The music room at Garfield Elementary was humming with the sound of recorders this afternoon as students prepared for the Link Up concert with the Spokane Symphony at the Fox Theater.

 

Link Up is national program from Carnegie Hall's Weill Music Institute that pairs orchestras with local schools for an interactive concert. The Spokane Symphony was invited to join the program last year and jumped at the opportunity.

 

“This enhances the whole community,” said Janet Napoles, Manager of Education Programs at the Spokane Symphony, “it's just a benefit no matter how you look at it.”

 

Napoles said that they were “blown away” after attending a Link Up concert in New York. Link Up sends schools work books for children to learn and practice the music both in the classroom and at home.
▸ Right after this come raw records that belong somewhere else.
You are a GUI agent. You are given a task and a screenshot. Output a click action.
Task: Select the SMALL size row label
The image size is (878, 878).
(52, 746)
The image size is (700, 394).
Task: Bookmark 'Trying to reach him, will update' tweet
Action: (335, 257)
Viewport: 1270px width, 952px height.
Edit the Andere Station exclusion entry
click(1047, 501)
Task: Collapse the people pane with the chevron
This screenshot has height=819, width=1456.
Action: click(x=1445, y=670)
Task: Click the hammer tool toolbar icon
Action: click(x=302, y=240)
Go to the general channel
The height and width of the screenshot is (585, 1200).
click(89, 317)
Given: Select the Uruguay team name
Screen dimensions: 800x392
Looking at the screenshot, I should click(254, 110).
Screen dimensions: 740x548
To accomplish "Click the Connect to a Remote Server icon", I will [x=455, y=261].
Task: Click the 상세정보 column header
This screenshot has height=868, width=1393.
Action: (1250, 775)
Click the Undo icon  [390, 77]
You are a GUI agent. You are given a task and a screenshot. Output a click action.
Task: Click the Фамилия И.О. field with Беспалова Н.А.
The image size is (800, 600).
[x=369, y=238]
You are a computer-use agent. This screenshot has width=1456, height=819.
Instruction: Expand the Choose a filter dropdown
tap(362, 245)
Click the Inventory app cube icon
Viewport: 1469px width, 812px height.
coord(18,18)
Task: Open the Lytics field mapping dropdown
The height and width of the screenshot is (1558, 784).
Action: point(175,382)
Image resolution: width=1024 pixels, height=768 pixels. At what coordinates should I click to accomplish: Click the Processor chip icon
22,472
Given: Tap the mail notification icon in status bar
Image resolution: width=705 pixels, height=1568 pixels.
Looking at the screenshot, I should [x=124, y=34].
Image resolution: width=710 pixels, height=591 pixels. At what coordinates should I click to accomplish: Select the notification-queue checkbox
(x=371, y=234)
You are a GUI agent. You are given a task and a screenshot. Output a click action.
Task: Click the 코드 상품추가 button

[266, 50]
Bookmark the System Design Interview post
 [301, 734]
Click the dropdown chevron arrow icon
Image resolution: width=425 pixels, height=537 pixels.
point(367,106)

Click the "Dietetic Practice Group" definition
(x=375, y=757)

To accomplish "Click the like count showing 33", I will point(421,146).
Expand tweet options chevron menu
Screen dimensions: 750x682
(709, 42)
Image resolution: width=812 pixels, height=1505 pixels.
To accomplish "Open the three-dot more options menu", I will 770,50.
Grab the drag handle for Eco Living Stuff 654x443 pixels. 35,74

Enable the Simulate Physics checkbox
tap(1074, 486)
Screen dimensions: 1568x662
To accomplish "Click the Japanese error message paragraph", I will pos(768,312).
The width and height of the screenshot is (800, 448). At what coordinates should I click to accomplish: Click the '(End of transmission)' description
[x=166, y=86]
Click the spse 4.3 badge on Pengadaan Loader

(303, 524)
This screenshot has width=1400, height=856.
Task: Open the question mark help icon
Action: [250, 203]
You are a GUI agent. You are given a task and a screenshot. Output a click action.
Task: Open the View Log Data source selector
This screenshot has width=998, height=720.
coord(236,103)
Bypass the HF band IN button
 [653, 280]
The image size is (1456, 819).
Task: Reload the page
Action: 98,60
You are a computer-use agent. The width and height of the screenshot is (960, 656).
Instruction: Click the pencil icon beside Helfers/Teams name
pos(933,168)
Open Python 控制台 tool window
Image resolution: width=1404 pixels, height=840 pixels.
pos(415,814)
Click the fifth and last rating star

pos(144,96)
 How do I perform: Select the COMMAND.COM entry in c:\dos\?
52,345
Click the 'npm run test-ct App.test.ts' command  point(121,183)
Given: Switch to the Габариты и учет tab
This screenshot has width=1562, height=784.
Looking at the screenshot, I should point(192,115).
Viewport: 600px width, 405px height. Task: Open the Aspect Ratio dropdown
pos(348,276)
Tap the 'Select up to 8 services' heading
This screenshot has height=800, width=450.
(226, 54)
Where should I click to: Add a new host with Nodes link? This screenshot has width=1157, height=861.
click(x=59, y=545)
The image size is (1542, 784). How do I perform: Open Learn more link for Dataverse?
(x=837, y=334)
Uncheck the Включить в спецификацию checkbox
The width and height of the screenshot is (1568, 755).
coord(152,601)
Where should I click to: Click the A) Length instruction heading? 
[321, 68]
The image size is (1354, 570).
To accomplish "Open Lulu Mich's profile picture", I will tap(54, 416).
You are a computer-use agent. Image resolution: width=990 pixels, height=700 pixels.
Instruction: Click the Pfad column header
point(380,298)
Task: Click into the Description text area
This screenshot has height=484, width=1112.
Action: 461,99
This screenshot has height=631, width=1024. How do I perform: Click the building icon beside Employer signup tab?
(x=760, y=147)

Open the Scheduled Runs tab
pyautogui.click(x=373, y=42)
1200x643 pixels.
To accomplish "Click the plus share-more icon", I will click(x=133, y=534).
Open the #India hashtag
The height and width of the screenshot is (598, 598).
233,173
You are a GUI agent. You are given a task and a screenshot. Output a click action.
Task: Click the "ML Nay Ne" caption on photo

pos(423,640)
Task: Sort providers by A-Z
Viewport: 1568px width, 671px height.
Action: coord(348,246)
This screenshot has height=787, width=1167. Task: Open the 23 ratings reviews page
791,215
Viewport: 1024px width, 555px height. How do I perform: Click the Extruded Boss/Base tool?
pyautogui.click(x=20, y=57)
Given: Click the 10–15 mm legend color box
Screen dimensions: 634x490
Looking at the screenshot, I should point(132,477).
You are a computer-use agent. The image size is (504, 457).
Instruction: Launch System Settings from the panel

Orchestras are send a scripted concert that tells them how to incorporate the students into the show.

 

Today, students were excited as they worked to perfect their recorder notes and went over lyrics for the sing-a-long portion of the concert. However, mimicking the beats of the drum line was a little more difficult and the class burst into giggles when they couldn't quite make their clapping hands and stomping feet keep up.

 

“Last year I had a lot of fun and I wanted to do it again and again and again,” said fifth grader Nathan Carter, “the more things that involve music, the better I get.” This is the second time around for Carter and since then he has also started playing clarinet in the school band and strings program.

 

Fourth grader Hannah Mallery is looking forward to playing with others and with the symphony. Friday's concert will also act a second chance,“Last year I was so afraid that I didn't play at all,” Mallery said.

 

For third graders Lena Guier and Theo Snyder the concert is about more than just their proclaimed love of music. They are excited to go to the Fox Theater. The girls both agree that the chandeliers are beautiful and are impressed by the “great quality” of the venue. Guier is hoping her parents will take her for hot chocolate at the Davenport after her grand symphony debut.

 

For many of the students preparing for the Link Up concert, this will be there first time not only at a symphony concert, but also downtown. It gives them an opportunity see how music fits into the world outside of the classroom or radio.

 

“The main thing is just this experience for the kids,” Napoles said.

 

“This is a way to get kids to see how far music can go,” said Kate Klotz, music teacher at Garfield. Klotz said the program allows her students to see real life applications and is a g great extension of what she can show them in class, “it shows them how music is celebrated in our culture.”

 

700 students form 14 schools are participating this year. Some will go to a morning concert and others, including Garfield, will play in the evening show. Families are encouraged to attend and the interactive style makes it safe kids as young as three.

 

The Spokane Symphony will team up with area schools for the Link Up concert Friday, May 3, at 7:00 pm at the Fox Theater. Tickets are $6.00.